TASK INSTRUCTIONS
What is needed here is an exact repetition of the records below, beginning at the line that has "Screen dimensions: 1272x724" and stopping after the line that has "Open the CSGO".

EXERCISE MATERIAL
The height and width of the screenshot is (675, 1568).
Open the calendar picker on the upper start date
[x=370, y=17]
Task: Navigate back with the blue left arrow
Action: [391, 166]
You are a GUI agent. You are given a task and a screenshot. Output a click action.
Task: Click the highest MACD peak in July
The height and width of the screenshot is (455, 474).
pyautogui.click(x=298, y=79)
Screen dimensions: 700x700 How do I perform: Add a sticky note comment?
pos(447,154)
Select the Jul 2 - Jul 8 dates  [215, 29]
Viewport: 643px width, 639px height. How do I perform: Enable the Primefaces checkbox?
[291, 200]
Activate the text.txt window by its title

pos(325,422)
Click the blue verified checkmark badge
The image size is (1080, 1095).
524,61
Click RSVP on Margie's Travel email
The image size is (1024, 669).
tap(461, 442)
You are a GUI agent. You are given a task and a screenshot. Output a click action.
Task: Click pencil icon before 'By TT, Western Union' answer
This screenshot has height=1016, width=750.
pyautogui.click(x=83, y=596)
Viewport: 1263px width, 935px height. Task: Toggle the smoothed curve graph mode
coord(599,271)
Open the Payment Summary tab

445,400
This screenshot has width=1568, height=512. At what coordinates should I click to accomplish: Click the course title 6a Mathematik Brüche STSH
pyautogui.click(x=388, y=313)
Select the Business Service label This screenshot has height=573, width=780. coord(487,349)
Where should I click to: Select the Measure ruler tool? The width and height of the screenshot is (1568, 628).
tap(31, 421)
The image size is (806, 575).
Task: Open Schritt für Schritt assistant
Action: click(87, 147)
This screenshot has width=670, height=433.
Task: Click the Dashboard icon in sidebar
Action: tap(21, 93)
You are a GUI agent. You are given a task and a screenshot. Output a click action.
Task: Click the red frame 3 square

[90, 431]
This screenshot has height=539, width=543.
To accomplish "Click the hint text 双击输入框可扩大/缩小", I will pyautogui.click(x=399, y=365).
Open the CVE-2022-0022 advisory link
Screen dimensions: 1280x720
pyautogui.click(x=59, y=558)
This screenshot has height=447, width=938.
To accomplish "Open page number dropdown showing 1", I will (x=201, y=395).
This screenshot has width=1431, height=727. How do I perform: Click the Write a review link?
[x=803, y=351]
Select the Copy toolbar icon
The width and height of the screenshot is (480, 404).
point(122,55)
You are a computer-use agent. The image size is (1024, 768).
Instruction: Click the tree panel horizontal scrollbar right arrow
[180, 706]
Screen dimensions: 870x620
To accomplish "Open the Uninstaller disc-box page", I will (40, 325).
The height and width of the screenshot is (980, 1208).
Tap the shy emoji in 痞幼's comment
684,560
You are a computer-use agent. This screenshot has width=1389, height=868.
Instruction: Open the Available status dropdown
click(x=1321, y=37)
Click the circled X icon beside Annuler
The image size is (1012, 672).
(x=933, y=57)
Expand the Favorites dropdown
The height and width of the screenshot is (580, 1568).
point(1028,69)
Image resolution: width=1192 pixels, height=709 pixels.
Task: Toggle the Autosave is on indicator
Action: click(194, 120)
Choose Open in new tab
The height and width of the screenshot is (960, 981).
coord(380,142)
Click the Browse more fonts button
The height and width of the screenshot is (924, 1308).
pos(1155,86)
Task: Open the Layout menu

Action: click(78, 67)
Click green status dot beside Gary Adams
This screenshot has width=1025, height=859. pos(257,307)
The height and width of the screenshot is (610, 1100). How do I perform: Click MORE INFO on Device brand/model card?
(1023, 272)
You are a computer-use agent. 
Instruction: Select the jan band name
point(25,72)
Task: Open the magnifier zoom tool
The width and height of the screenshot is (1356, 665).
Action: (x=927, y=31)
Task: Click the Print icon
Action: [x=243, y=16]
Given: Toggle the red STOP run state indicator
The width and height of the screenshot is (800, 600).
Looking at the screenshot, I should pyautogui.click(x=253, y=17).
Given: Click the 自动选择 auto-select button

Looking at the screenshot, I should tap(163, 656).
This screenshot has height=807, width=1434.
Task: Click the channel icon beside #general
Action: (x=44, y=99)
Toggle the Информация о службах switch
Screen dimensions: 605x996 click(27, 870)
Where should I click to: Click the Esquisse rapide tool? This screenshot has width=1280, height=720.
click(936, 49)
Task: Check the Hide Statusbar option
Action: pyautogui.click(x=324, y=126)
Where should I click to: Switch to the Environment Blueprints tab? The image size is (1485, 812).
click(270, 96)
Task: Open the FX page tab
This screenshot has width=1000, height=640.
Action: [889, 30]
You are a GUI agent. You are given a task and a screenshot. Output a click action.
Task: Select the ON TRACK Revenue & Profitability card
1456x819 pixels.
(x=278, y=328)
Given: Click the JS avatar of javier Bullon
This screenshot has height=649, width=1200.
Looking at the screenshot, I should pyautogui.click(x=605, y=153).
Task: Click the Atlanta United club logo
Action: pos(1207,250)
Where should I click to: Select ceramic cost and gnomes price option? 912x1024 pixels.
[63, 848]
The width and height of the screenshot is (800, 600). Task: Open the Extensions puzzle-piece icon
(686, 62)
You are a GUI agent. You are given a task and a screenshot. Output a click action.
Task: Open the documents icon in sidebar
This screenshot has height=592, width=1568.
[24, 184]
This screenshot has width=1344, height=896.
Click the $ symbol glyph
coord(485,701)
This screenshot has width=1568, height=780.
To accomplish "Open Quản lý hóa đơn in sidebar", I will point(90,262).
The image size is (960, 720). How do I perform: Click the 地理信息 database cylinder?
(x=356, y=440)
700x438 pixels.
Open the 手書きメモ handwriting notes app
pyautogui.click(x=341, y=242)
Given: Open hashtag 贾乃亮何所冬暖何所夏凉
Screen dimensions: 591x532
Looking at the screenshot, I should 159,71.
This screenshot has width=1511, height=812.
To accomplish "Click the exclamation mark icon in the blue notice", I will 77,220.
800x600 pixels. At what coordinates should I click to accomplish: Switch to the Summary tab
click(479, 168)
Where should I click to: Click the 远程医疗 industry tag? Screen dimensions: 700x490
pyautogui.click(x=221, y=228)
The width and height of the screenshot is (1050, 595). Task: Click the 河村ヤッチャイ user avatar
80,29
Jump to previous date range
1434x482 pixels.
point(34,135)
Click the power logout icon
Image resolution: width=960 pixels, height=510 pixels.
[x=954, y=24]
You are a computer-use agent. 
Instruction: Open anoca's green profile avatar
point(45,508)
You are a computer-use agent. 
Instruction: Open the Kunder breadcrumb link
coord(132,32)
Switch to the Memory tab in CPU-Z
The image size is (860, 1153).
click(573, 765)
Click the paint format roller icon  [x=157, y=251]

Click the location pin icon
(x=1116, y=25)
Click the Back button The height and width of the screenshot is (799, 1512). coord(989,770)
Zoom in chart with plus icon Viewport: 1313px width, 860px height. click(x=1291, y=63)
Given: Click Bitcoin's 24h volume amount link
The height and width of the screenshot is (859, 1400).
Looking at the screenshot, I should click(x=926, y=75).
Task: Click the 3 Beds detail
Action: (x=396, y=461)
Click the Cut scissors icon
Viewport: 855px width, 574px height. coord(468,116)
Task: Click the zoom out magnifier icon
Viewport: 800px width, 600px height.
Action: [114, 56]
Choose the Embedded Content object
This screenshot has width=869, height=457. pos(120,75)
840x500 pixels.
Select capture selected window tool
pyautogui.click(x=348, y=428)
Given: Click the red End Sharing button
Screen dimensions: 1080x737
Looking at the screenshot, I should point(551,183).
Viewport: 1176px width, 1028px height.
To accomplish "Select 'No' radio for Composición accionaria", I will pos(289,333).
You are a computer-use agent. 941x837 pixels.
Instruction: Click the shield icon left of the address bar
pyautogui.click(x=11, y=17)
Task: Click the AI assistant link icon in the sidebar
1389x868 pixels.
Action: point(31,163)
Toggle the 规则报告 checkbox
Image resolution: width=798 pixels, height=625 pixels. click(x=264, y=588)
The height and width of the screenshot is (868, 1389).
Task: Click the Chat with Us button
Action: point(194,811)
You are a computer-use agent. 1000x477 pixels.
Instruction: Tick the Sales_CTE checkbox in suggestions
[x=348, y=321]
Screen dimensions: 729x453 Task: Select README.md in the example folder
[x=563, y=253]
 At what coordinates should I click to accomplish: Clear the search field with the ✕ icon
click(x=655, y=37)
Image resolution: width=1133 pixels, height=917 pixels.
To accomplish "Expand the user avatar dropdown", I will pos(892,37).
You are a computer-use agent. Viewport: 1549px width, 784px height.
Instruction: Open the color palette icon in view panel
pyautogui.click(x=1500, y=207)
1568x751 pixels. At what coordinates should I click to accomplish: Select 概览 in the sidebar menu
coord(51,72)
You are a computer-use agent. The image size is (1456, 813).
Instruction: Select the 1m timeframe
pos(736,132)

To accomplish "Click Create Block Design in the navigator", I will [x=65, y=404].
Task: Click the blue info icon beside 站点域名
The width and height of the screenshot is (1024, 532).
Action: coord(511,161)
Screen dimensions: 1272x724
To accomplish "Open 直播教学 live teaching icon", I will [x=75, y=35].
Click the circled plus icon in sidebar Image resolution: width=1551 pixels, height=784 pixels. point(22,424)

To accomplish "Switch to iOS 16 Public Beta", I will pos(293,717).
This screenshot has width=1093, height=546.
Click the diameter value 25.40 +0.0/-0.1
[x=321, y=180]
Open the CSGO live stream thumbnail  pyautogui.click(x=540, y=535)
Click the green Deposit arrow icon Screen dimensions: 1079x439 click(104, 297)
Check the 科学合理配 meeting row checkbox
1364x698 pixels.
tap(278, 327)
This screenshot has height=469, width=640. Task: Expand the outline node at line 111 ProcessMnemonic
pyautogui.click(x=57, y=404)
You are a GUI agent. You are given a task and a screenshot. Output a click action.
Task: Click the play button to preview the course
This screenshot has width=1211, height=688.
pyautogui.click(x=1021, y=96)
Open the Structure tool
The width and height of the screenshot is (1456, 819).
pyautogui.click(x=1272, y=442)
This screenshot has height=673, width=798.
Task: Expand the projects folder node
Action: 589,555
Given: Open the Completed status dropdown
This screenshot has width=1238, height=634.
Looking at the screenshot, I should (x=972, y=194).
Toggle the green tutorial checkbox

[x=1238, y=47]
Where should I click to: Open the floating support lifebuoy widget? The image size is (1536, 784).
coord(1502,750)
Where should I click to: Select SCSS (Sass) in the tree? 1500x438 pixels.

OUTPUT OF THE TASK
Screen dimensions: 1272x724
To accomplish "Open 直播教学 live teaching icon", I will [x=75, y=35].
Click the circled plus icon in sidebar Image resolution: width=1551 pixels, height=784 pixels. point(22,424)

To accomplish "Switch to iOS 16 Public Beta", I will pos(293,717).
This screenshot has width=1093, height=546.
Click the diameter value 25.40 +0.0/-0.1
[x=321, y=180]
Open the CSGO live stream thumbnail  pyautogui.click(x=540, y=535)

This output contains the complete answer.